Birthday Girl (in her Birthday Suit)

Today, let's celebrate what would have been the 105th anniversary of ecdysiast extraordinaire, the Queen of the Fan Dancers, Miss Sally Rand. She vied, over her long career, with Gypsy Rose Lee for the honor of being America's - if not the world's - best known exotic dancer.
Like Lee (and Ann Corio, Lili St. Cyr, and a handful of others), she performed through several eras, starting out when Burlesque was a staple of more-0r-less mainstream entertainment, Vaudeville's naughty cousin, and taking her final bows at about the same time that her art descended once and for all into stripping, pure and simple.

She had first made a go at being a mainstream starlet, and was even a WAMPAS Baby Star (in 1927). With her trademark feather fans or bubble replaced by sober streetwear, she looked a great deal more like her birthname, Harriet Helen Gould Beck, than a Queen of Burlesque.

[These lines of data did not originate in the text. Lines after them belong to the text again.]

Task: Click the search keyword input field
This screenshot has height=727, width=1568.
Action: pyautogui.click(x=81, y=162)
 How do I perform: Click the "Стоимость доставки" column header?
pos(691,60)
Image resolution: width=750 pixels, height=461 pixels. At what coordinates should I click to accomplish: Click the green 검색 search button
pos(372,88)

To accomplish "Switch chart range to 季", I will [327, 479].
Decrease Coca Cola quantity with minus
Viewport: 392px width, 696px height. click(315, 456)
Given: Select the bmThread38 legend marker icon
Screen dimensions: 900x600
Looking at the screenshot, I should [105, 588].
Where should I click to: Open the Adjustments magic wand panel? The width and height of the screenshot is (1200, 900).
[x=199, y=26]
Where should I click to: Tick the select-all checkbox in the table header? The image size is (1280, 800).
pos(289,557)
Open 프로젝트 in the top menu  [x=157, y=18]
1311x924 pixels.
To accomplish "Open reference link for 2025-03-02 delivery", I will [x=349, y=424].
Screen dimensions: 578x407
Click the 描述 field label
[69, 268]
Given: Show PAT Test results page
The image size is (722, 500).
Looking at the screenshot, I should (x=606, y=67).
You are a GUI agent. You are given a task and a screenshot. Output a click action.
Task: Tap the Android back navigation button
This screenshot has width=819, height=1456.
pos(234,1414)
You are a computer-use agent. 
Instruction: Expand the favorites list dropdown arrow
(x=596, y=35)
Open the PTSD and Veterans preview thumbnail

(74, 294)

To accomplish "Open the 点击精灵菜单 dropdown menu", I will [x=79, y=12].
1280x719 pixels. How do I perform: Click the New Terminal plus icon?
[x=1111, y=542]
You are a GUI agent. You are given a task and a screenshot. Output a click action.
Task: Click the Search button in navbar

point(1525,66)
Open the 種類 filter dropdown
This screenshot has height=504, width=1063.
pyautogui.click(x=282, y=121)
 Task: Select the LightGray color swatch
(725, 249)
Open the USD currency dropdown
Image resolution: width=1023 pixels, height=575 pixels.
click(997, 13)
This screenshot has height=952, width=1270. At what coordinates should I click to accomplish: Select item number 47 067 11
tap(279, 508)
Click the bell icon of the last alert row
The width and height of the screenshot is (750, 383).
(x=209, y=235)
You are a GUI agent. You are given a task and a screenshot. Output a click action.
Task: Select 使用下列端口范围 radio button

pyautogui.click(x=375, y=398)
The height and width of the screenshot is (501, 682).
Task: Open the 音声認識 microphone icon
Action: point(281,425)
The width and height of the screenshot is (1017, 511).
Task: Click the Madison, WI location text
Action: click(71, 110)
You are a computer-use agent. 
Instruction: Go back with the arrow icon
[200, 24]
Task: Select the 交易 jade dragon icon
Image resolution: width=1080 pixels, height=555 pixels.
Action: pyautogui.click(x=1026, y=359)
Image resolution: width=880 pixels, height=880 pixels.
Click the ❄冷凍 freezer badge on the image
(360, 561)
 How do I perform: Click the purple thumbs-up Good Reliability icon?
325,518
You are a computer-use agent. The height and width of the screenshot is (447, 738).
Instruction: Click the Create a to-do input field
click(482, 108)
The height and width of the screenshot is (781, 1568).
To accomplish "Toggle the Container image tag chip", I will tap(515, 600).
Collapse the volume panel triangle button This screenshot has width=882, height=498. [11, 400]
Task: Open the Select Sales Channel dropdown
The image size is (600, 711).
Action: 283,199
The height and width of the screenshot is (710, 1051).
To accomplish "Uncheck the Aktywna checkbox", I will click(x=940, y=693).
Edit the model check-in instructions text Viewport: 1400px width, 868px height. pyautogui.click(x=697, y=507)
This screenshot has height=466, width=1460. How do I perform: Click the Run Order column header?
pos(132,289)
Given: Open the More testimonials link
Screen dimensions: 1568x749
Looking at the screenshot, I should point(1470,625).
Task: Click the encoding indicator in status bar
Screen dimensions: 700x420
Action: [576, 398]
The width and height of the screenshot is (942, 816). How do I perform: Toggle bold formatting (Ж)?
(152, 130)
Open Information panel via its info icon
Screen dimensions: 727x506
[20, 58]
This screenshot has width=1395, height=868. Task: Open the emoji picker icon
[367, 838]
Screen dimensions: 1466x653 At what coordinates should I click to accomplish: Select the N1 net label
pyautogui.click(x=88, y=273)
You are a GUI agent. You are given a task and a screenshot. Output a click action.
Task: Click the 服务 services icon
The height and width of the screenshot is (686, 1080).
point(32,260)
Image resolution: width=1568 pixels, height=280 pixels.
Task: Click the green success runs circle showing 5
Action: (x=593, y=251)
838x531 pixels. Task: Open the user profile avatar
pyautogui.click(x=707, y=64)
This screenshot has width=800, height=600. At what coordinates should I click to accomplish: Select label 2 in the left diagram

She was very much a mainstream star, headlining the 1933 World's Fair in Chicago and joining the pantheon of celebrities immortalized in one of Miguel Covarrubias's marvelous "Impossible Interview" caricatures for Vanity Fair. She does seem an apt nominee to be Martha Graham's polar opposite.

Sally remains an inspiration today to those who are trying to rescue the artier aspects of stripping, not least the glamorous Dita Von Teese, seen here recreating Sally's signature fan dance.